Question: “As far as your business goes, which is proving the bigger challenge monetising existing content or increasing views?”

Answer:

One year after launching our syndication network, we’ve become one of the largest syndicators of video content online (for more on this, read a press release we issued or check out one of many sources backing this up).  The focus now is on monetizing it, either via advertising or licensing deals… frankly, due to the lack of traction in the former (advertising) we’re now focusing on the latter (licensing).

As a result, on our end, we’ve stopped giving away our content for free (in the hope of speculative revenue share deals) and now demand minimum revenue commitments (so basically, ask for licensing fees). If I had plenty of money in the bank, I might be more willing to give it away… but even then, to be very honest with you, with YouTube commanding such a large market share, just because you sign a distribution deal with a new company does not mean it translates into incremental views, let alone revenues…  I won’t name any names… but I do wonder how most of the other sites competing with YouTube (be it directly or indirectly) will stick around and be relevant - let alone competitive.

So since we are financing the company with debt (money I am fronting the company, basically, since we launched) and revenue from operations, we demand minimum revenue commitments to keep the lights on, so to speak, though we’ve kept the costs low by being smart about things, ie. not raising VC so having to spend it on expensive fax machines and cutting edge coffee machines, along with the latest deflingers.

What does this mean practically?

For purposes of illustration, out of 10 leads for syndication partners that we talk to:

- probably 5 balk when I demand for minimum commitments because “it’s not in their budgets”, but with all due respect to them, they’re the ones who made a mistake not to allocate any funds for content acquisition and instead prefer to burn money on non-differentiating things like servers etc.  More f’n power to them… honestly.  If I could get content for free, I would too…
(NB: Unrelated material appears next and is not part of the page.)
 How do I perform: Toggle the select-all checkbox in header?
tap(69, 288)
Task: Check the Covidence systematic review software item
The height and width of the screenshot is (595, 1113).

- 3 consider it but balk, saying the timing is not right… it’s their loss… because their sites remain hollow ghost towns while YouTube continues to gather audiences and content…  to see why these companies make a mistake, see this.

- yet 2 agree. But guess what, content is king and those 2 sites have something that differentiates them… unlike the 8 that sit on the sidelines with oodles of servers waiting to handle the load but have little to serve other than UGC or not-frequently-published video libraries of yesteryear, or content from our peers who publish a clip a week, maybe.  I won’t name any names… but you be the judge.
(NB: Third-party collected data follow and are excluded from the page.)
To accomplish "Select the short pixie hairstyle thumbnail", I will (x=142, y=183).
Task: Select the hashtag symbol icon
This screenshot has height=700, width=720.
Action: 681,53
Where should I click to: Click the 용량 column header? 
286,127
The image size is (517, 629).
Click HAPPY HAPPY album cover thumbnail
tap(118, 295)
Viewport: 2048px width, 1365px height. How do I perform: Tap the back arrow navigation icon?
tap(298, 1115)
Honestly, I don’t mind losing out on the 8 because there is so little good content being produced that invariably they come back at one point or another… and the 2 that do pay make it worthwhile.  I can add up some of the revenue share checks from the smaller players and honestly, I can use some of those checks as coasters because the cost of coasters is greater than the amounts on those checks.  Yes, the initial analogy I was going to use was R-rated… I cleaned it up.
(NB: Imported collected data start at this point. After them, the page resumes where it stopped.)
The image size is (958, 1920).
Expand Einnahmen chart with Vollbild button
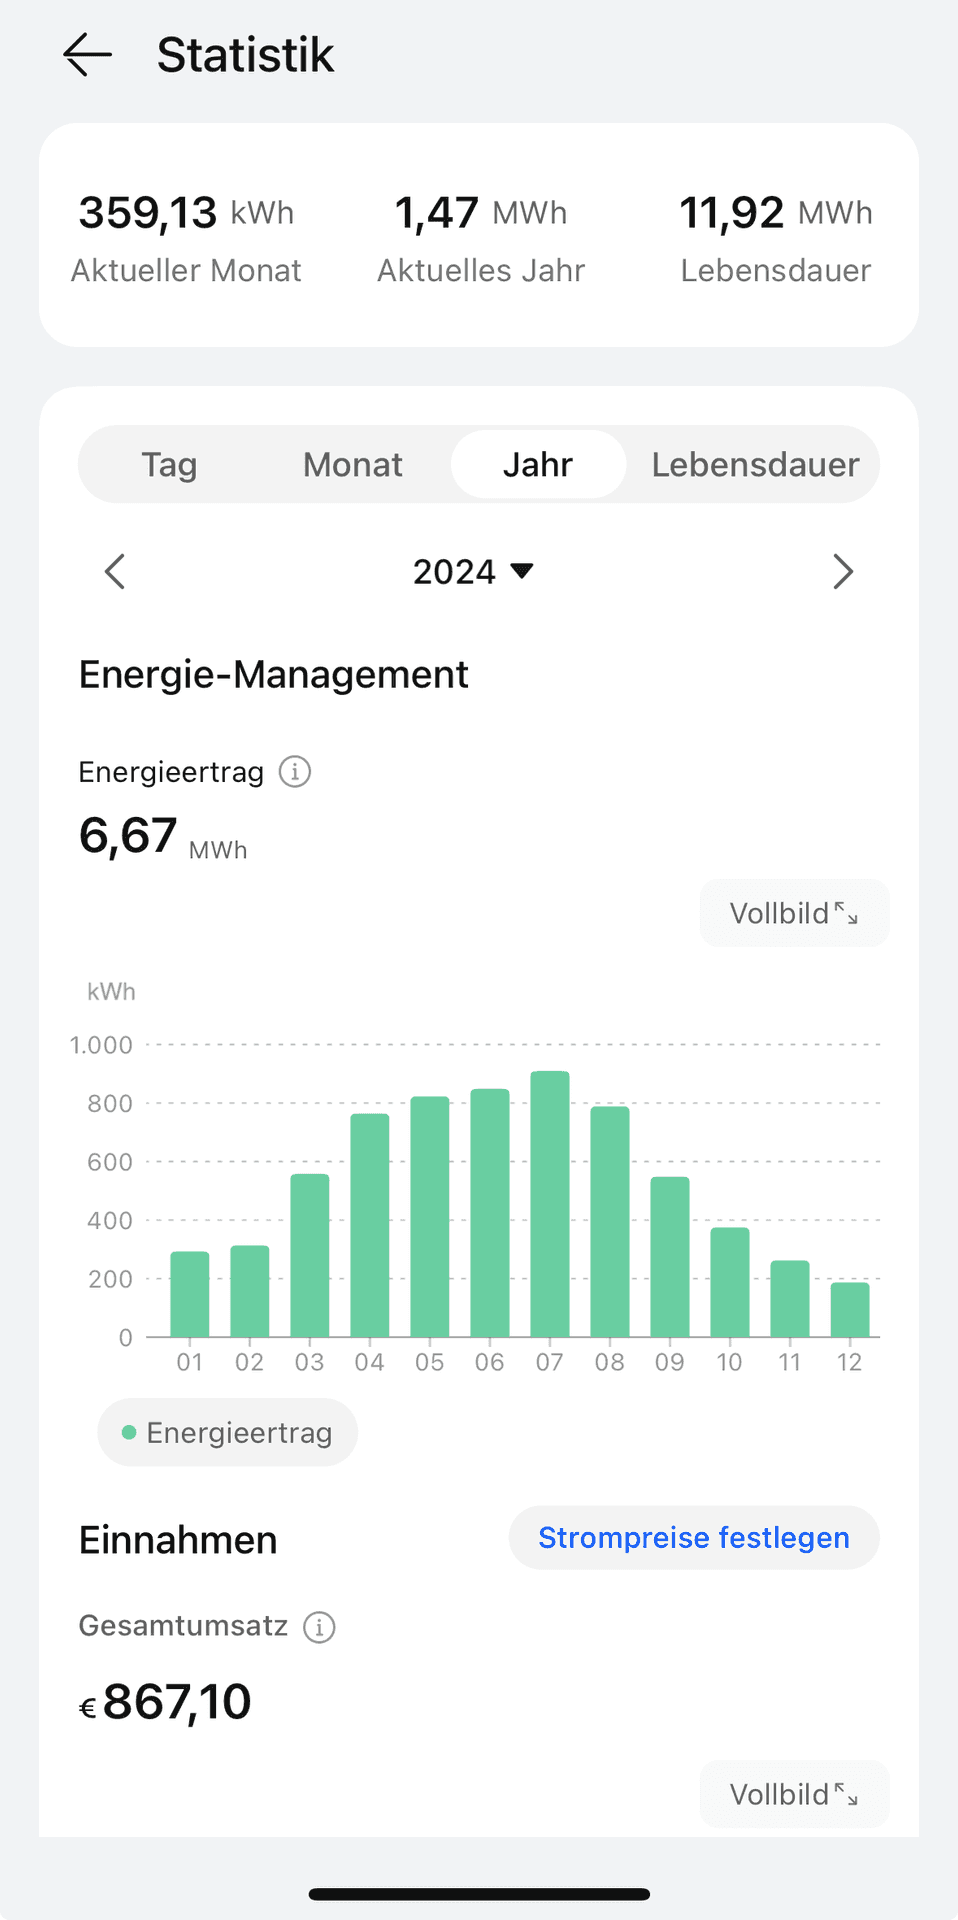[x=794, y=1794]
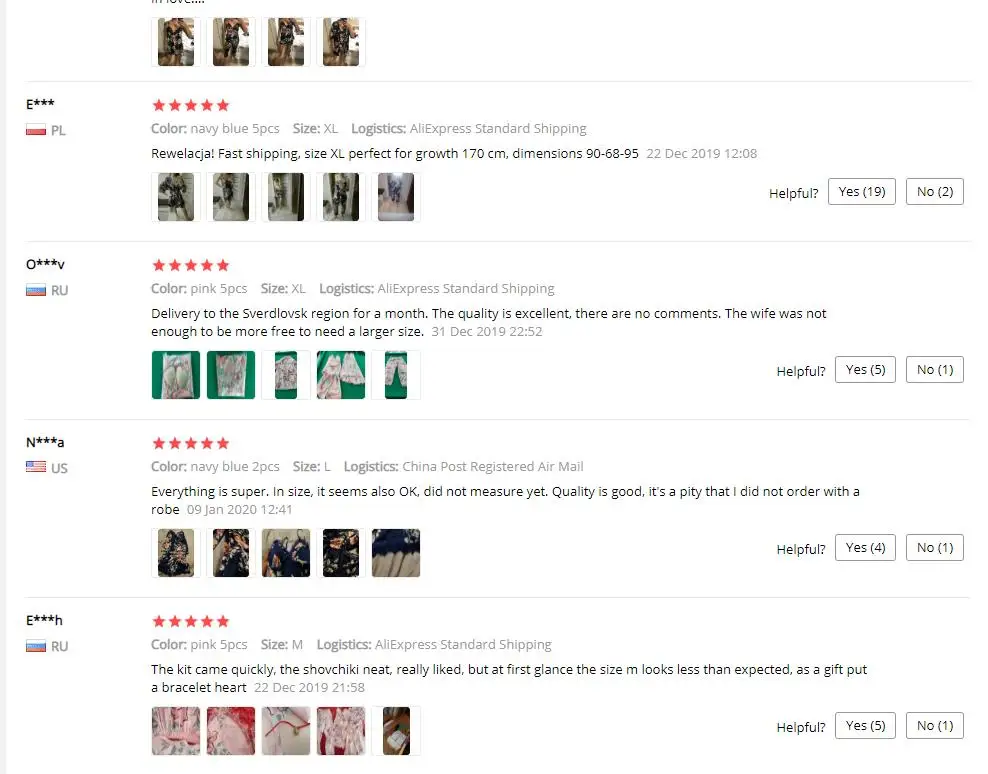988x774 pixels.
Task: Open third photo in N***a's review
Action: (286, 553)
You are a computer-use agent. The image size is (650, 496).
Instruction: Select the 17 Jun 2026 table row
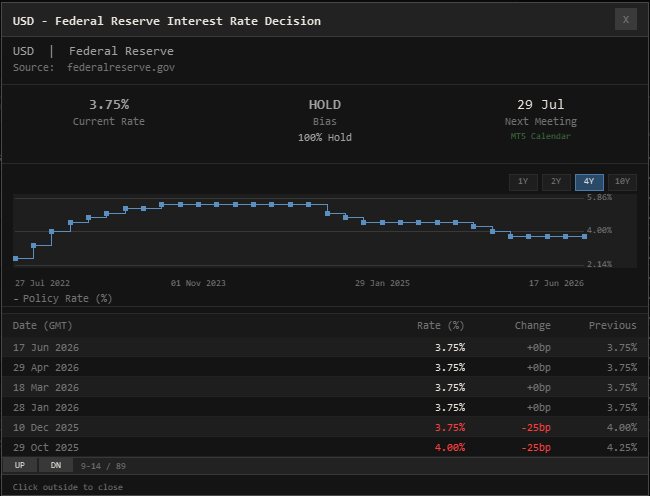tap(325, 347)
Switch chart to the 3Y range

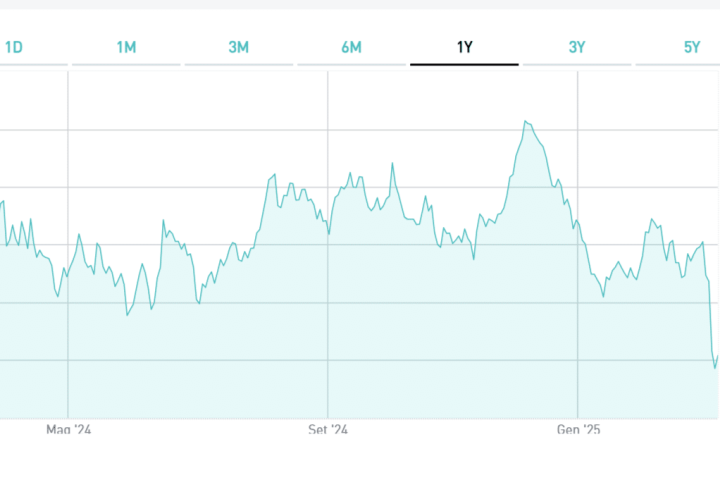(577, 47)
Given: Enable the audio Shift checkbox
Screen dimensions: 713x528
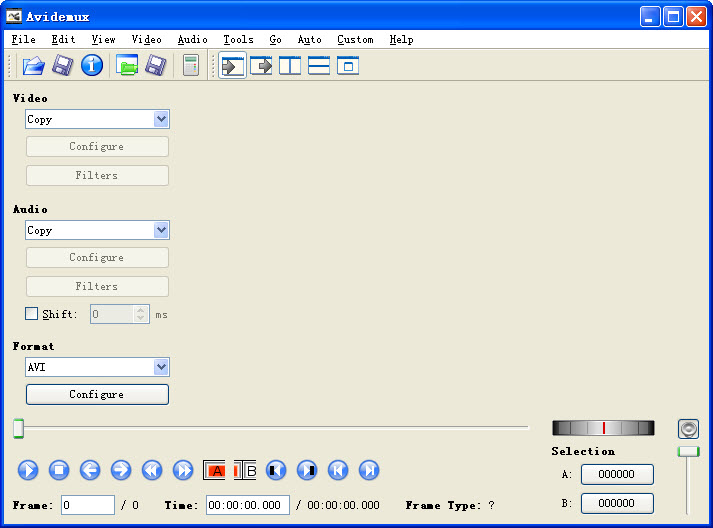Looking at the screenshot, I should (x=32, y=314).
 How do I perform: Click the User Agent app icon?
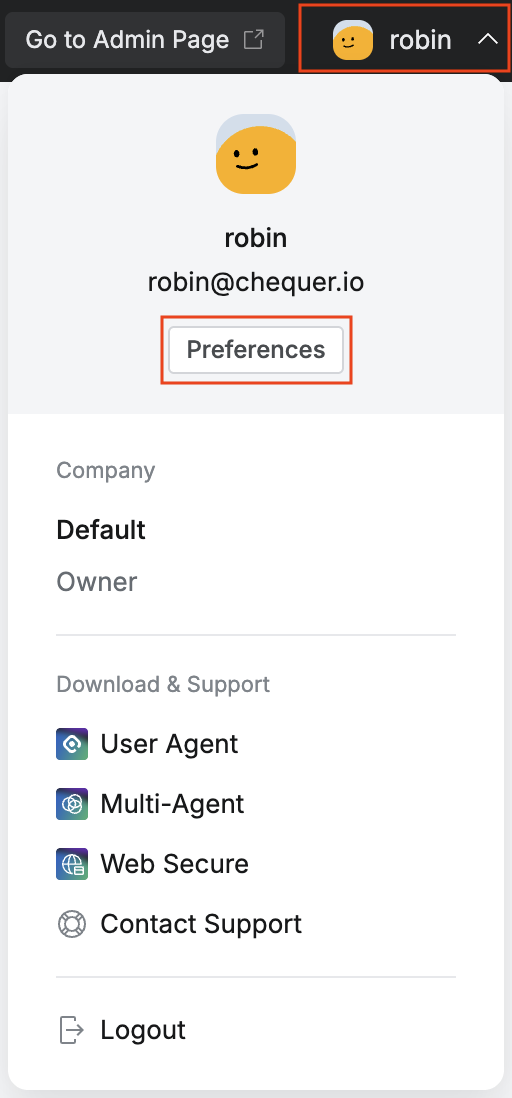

The reason why advertisers are staying on the sidelines with online video is not a lack of streams, but a lack of trustworthy content… what has not helped is the backwards investing targets of VCs who have plunked down $2-5B in more platforms, file sharing sites, CDNs etc., all things that become commoditized and don’t differentiate anything that advertisers look for. Coca-Cola does not care about your back end, they care about the content, demographics, reach etc.  That all starts with content…

We’re living in a very faddish, hype-driven world… and thanks to the souring US economy and abysmal VC investing in video (quick: name me a successful exit in video other than YouTube) the noise is going down, fast. Digg was fetching $300M last month… now it’s $200M.  Honestly, in 3 months, it will be $100M and in 1 year, $50M.

Why?  The US economy will make things change very quickly: growth will be less sexy because non-monetized growth will mean more costs and costs alone… and VCs will become more fickle about financing clunkers.  Companies will have to compete for every inch (especially with a US Greenback that is puny relative to global currencies) so money losing ventures become losers, quickly.

Of course, this weakening economy also means that companies won’t want to foot the bill for content creation…

But what won’t change is the rush of users and audiences online… with voracious appetites for content, particularly video content.

So day in and day out, our content is worth more and we have more pricing power and leverage… but the fact remains, until we’re breaking even and laughing all the way to the bank… yes, it’s a constant struggle because the Web has trained us that content does not pay, apparently, aggregation pays… frankly, I think that is nonsense and as the Web develops and matures, this will come back down to reflect the real world.

Distribution is easier to come by than good content, largely because aggregators and distributors have been over-funded, but content has been under-funded, but additional distribution is not valuable because it dilutes your product.  We’re awfully idealistic with online media… but ask yourself, if the Olympics really were on all networks (CBS, ABC and FOX in addition to NBC), the Olympics would win, but NBC would not.  But the reason why NBC agrees to foot the licensing fee is because the scarcity forces advertisers to pony up.  Right now, we don’t have any of that online.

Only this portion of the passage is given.